The sales turnover of the company for the financial year 2011-12 was Rs1,006.53 crore, showing an increase of 36%, from Rs737.47crore it recorded in the previous fiscal. However, despite the vigorous expanding, its valuation remains somewhat subdued, at market-cap to operating profit of 4.37 times. This might sound quite undervalued considering the company has been making ambitious plans of expanding, over the last few years, as it tries to grow beyond its native home turf of Kerala.  Of course, there is a risk of losing steam while expanding too fast. Its return on networth stood at a healthy 30%. 

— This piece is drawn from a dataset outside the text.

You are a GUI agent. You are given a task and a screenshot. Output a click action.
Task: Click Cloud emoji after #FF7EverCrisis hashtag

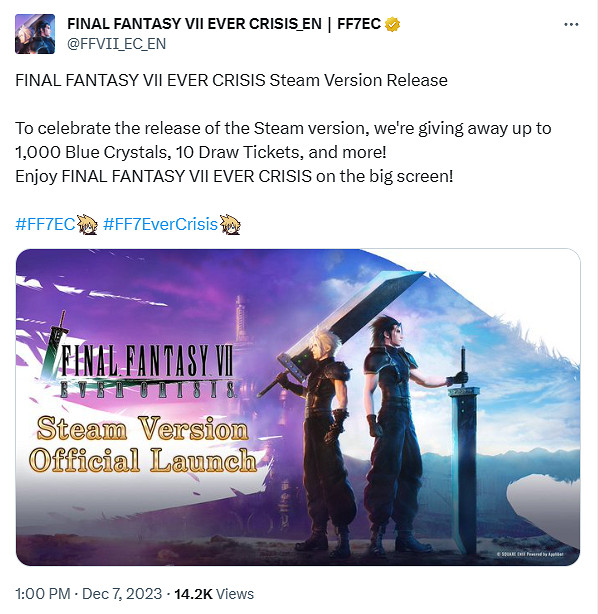[x=230, y=225]
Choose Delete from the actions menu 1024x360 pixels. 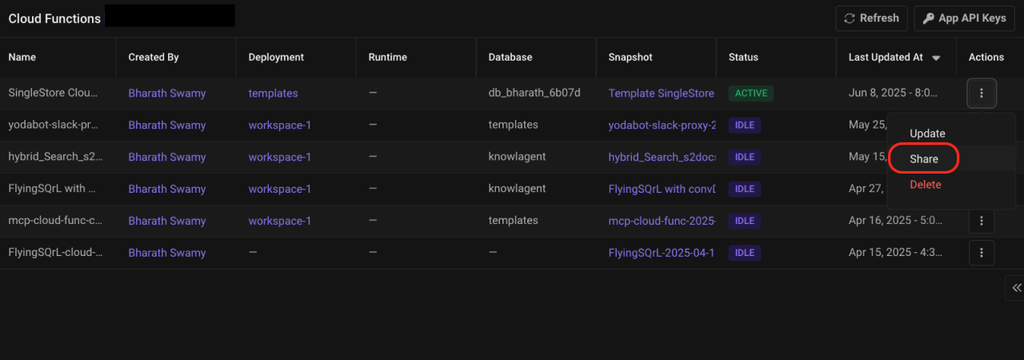[x=925, y=185]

Mithun K Chittilappilly, managing director of the company said that margins for the quarter under review have improved mainly due to better product mix and cost control measures. He said that demand for all the product verticals were good and contributed to the robust sales growth. Margins were much higher in the company’s electrical department, with profit before tax (PBT) margins of 16.2% while its electronics segment recorded PBT margins of 8.3%.

Even though the company has increased its borrowings to Rs19.72 crore, up from a mere Rs2.63 crore, its debt-equity ratio is well under control, at 0.16 times. 

The company is planning to spend Rs25 crore as capex for the 2012-13 fiscal which includes doubling of its wire plant capacity at Kashipur. Meanwhile, the board of directors recommended a dividend of Rs3.50 per share, or 35% of its face value.